26 Abril 2025
O último cardeal criado por Francisco: "Há o risco de beatificá-lo com palavras, esquecê-lo com atos. Ele falou com clareza, sem fazer desconsiderações como fazem os profetas"
A entrevista é de Conchita Sannino, publicada por La Repubblica, 26-04-2025.
Domenico Battaglia, 62, é o mais novo cardeal criado por Francisco, em novembro de 2024. Uma escolha um tanto inesperada – após a renúncia de um religioso asiático –, mas totalmente bergogliana: porque o Arcebispo de Nápoles, da Calábria, conhecido por todos como Padre Mimmo, sempre foi um padre de rua, refratário aos salões, amigo dos vulneráveis, dos presos e das mulheres traficadas.

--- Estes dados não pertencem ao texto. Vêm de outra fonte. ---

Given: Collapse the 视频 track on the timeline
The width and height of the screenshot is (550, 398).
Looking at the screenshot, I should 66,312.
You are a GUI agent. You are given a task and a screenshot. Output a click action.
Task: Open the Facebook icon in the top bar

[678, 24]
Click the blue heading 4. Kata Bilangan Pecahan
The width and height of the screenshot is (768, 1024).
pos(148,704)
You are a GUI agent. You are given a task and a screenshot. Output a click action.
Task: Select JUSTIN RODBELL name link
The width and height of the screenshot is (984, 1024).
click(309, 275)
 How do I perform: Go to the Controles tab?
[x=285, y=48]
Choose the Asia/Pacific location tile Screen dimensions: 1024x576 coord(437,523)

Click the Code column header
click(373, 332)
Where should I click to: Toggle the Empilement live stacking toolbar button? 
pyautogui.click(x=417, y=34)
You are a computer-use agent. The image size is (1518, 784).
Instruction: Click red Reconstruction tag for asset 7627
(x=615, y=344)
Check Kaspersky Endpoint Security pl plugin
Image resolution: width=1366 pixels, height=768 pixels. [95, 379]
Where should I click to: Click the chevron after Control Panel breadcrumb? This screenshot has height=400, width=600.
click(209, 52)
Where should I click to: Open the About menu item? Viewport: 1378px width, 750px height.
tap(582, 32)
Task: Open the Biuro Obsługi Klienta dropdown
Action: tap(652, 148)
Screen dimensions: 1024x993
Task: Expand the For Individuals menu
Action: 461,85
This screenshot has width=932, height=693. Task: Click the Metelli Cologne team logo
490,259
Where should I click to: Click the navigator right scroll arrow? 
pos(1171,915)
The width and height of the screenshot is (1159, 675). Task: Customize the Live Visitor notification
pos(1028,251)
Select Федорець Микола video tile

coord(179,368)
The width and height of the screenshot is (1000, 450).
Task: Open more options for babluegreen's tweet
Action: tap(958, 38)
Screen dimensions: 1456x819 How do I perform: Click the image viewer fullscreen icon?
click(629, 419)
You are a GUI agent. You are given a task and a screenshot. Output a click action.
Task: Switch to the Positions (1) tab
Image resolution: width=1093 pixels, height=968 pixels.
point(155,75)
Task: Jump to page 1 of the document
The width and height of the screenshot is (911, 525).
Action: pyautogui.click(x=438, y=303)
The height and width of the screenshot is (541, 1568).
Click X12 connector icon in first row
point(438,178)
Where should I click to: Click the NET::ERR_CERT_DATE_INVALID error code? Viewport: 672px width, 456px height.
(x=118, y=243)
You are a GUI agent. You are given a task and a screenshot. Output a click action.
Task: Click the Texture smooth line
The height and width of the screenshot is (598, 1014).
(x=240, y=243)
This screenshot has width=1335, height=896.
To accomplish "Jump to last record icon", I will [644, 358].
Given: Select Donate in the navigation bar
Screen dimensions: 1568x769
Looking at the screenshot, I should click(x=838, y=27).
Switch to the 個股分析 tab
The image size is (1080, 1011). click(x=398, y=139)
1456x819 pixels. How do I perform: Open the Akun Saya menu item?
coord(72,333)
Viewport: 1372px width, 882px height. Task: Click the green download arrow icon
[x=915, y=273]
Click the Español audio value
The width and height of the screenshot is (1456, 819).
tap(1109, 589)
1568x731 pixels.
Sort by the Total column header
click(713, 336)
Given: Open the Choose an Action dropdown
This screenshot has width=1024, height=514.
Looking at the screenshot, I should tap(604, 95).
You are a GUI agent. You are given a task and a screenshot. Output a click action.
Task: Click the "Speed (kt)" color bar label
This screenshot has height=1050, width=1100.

Padre Mimmo Battaglia, se você pudesse pintar uma imagem de Francisco, que tipo de Papa ele seria?
Um pastor com cheiro de ovelha. Um bom vento que reabriu as janelas da Igreja. Mas, acima de tudo, um homem apaixonado por Cristo e pelo sonho evangélico de uma Igreja pobre para os pobres.
Que lição Bergoglio deixa?
Essa realidade é mais importante que a ideia. E que o bem do homem, especialmente do homem ferido, vem antes de tudo. Porque é justamente o amor de Deus pelo homem, pelas suas criaturas, que está no centro do Evangelho, desta boa notícia de que o mundo precisa, mais do que nunca neste tempo.
Esse momento está gravado no funeral de hoje. Os poderosos do mundo estão chegando: mas você não vê o afastamento, ou a hipocrisia, em muitos líderes que prestam homenagem ao Papa?
Sim, há o risco de beatificá-lo com palavras e esquecê-lo com atos. Ele falou claramente, sem descontos. Como todos os profetas. E os profetas muitas vezes vivenciam a dinâmica que Herodes colocou em prática com o Batista: ele o acolheu, o ouviu e depois fez o oposto do que João pregava.
E o que você diria aos novos Herodes?
«Eu diria: ouçam o choro das mães, o silêncio dos mortos, o grito dos pobres. E se o Evangelho não for suficiente para você, ao menos deixe que sua humanidade, sua consciência, o perturbe.
Mas Francisco também sofreu oposição dentro da Igreja.
Francisco abriu os processos. Que também passam por discussões: sinodalidade também é isso. Ao mesmo tempo, não podemos esquecer que as reformas de Francisco não foram "políticas", mas evangélicas: para tornar a estrutura da Igreja mais útil à causa do Reino e ao serviço do homem. E tenho certeza de que esse processo continuará.
É seu primeiro Conclave: com quais pensamentos você cruza esse limiar?
Com grande responsabilidade e confiança: o Espírito sopra, o Evangelho nunca deixou de nos surpreender. Estou certo de que, na medida em que o ouvirmos, ele nos dará um Pastor segundo o coração de Deus.
E se você pudesse pedir ao Espírito três presentes para o novo Papa?
Profecia, ousar o Evangelho. Ternura, estar perto dos pequenos. Liberdade, para ouvir o futuro.
Os perigos para a Igreja hoje?
Aqueles de sempre além dos, talvez, mais insidiosos: como o risco de amar demais os números. Deixar-nos seduzir pela lógica de “quantas pessoas seguem”, “quantos likes”…
Secularização via mídias sociais?
Em certo sentido, sim. Em vez de nos perguntarmos para quem vivemos, com quem caminhamos, a quem alcançamos. Mas o Evangelho nunca contou os presentes, ele procura os ausentes. Não pede eficácia, mas fidelidade.
E os riscos associados ao poder?
O pior, talvez: também o poder de “fazer o bem”, mas curvando-se à sua linguagem, esquecendo que a força do Evangelho é a fraqueza de quem serve, a força desarmada do amor. E depois o risco do medo. Não sair, não nos expor, não sujar as mãos....
E os sapatos: como os do Francesco?
Sim, sem dúvida. Se não sairmos, o Evangelho continuará sendo um livro de sacristia. Se não nos comprometermos, nos tornaremos oficiais do sagrado e não companheiros de viagem.